Texto:
05 agosto 2011

UM DIA, ISTO TINHA DE ACONTECER - Mia Couto

UM DIA, ISTO TINHA DE ACONTECER - Mia Couto

Existe uma geração à rasca?
Existe mais do que uma! Certamente!
Está à rasca a geração dos pais que educaram os seus meninos numa abastança caprichosa, protegendo-os de dificuldades e escondendo-lhes as agruras da vida.
Está à rasca a geração dos filhos que nunca foram ensinados a lidar com frustrações.
A ironia de tudo isto é que os jovens que agora se dizem (e também estão) à rasca são os que mais tiveram tudo.
Nunca nenhuma geração foi, como esta, tão privilegiada na sua infância e na sua adolescência. E nunca a sociedade exigiu tão pouco aos seus jovens como lhes tem sido exigido nos últimos anos.
Deslumbradas com a melhoria significativa das condições de vida, a minha geração e as seguintes (actualmente entre os 30 e os 50 anos) vingaram-se das dificuldades em que foram criadas, no antes ou no pós 1974, e quiseram dar aos seus filhos o melhor.
Ansiosos por sublimar as suas próprias frustrações, os pais investiram nos seus descendentes: proporcionaram-lhes os estudos que fazem deles a geração mais qualificada de sempre (já lá vamos...), mas também lhes deram uma vida desafogada, mimos e mordomias, entradas nos locais de diversão, cartas de condução e 1.º automóvel, depósitos de combustível cheios, dinheiro no bolso para que nada lhes faltasse. Mesmo quando as expectativas de primeiro emprego saíram goradas, a família continuou presente, a garantir aos filhos cama, mesa e roupa lavada.
Durante anos, acreditaram estes pais e estas mães estar a fazer o melhor; o dinheiro ia chegando para comprar (quase) tudo, quantas vezes em substituição de princípios e de uma educação para a qual não havia tempo, já que ele era todo para o trabalho, garante do ordenado com que se compra (quase) tudo. E éramos (quase) todos felizes.
Depois, veio a crise, o aumento do custo de vida, o desemprego, ... A vaquinha emagreceu, feneceu, secou.
Foi então que os pais ficaram à rasca.


(...) ler mais na memória do pensar.

4 comentários:

Bruno Maltez disse...

Julgo ser um ensaio feliz em alguns sentidos mas muito infeliz em tantos outros.

Dados de origem:
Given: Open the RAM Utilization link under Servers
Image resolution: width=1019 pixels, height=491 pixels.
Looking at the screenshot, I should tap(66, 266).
==
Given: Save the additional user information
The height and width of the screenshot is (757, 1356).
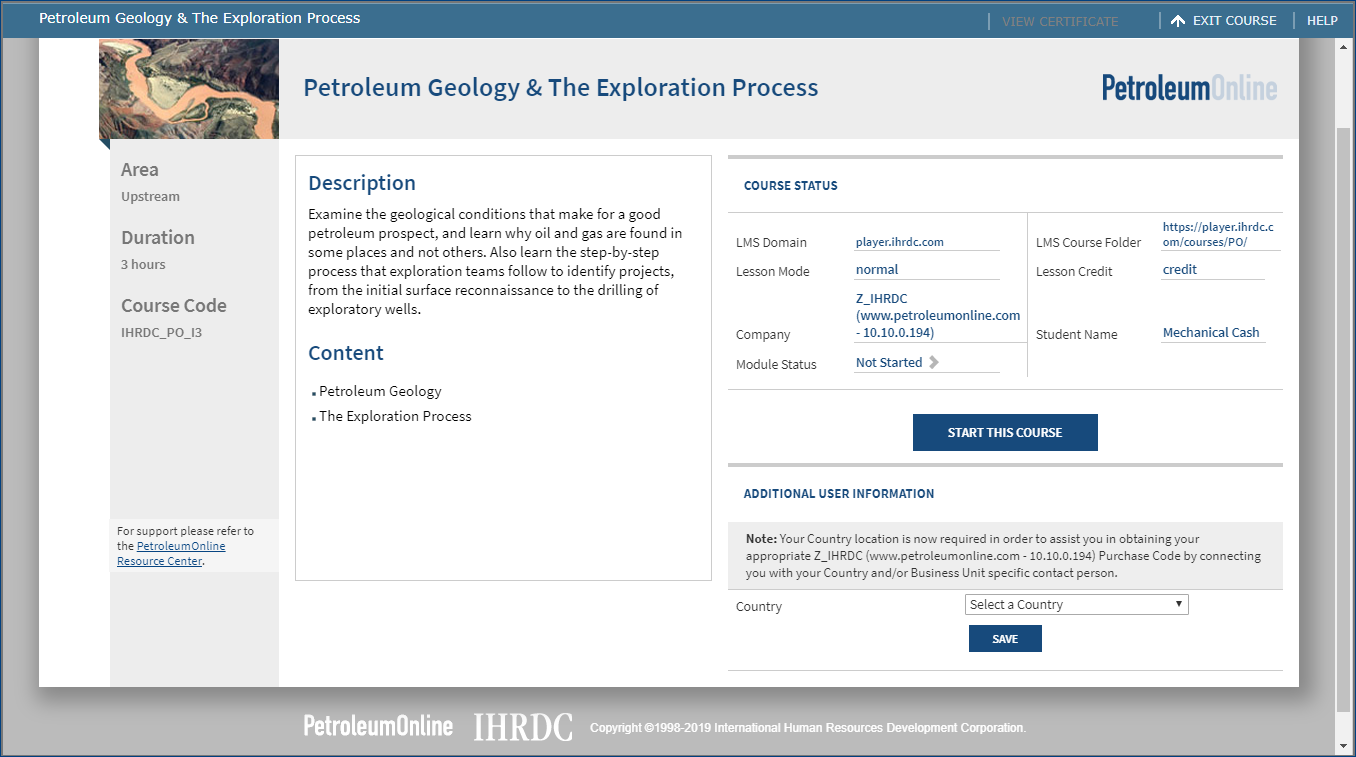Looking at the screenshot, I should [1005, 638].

Exercícios a realizar:
1: Responda, com base no texto sobre a geração à rasca, às seguintes perguntas:
(a) Que faixa etária é atribuída à geração do autor e às seguintes?
(b) Que três coisas a família continuou a garantir aos filhos quando as expectativas de primeiro emprego saíram goradas?
(c) Quem ficou à rasca depois da chegada da crise?
2: Reescreva em forma de lista o parágrafo do texto sobre a geração à rasca que começa por "Ansiosos por sublimar as suas próprias frustrações", mantendo os factos principais.
3: Prossiga o texto sobre a geração à rasca a partir do ponto em que termina.
Os dados provêm de uma fonte distinta da do texto.

Respostas por item:
1:
(a) Entre os 30 e os 50 anos.
(b) Cama, mesa e roupa lavada.
(c) Os pais.

2:
- Os pais, ansiosos por sublimar as próprias frustrações, investiram nos filhos.
- Proporcionaram-lhes estudos que fazem deles a geração mais qualificada de sempre.
- Deram-lhes uma vida desafogada: mimos e mordomias, entradas nos locais de diversão, carta de condução e primeiro automóvel, depósitos de combustível cheios e dinheiro no bolso.
- Quando as expectativas de primeiro emprego saíram goradas, a família continuou a garantir-lhes cama, mesa e roupa lavada.

3:
Sendo jovem, daqueles que se inflama com as condições que tenho para singrar profissional e económicamente numa sociedade de corrupção e engano, vejo-me com uma dívida entre mãos, provocada por tantos que eu não conheci, vejo a dívida pública do Estado a aumentar, e os meus pares num desemprego, fruto de uma falsa austeridade, que vinca a diferença entre pobres e ricos, assim como deixa às claras a injustiça social, em nome da tal dívida que agora é minha.

A juventude abastada, abastada continua, afinal os ipads e iphones são útilizados por quem pode, procurasse o Mia Couto nas manifestações por tais caprichos do consumismo e por cada gadget que ele encontrasse eu apresentar-lhe-ia uma família no desemprego, jovens letrados com fome, pais sem emprego e velhos sem casa ou medicamentos.

Os pais impotentes e frustrados ( das gerações anteriores à minha), são os que votaram em políticos de charme, que nunca souberam o que é solidariedade e comunidade, tinham tempo para as novelas porque o emprego era garantido e a reforma um direito... os jovens que vão para a rua, procuram independência e não a dependência nefasta que o acomodar de seus país, funcionários públicos, amorfos e escritores de cordel exemplificavam como forma de levar a vidinha... afinal a banda larga, alarga horizontes e fugir parece ser melhor remédio, ou acabamos na melhor das hipoteses iguais a eles.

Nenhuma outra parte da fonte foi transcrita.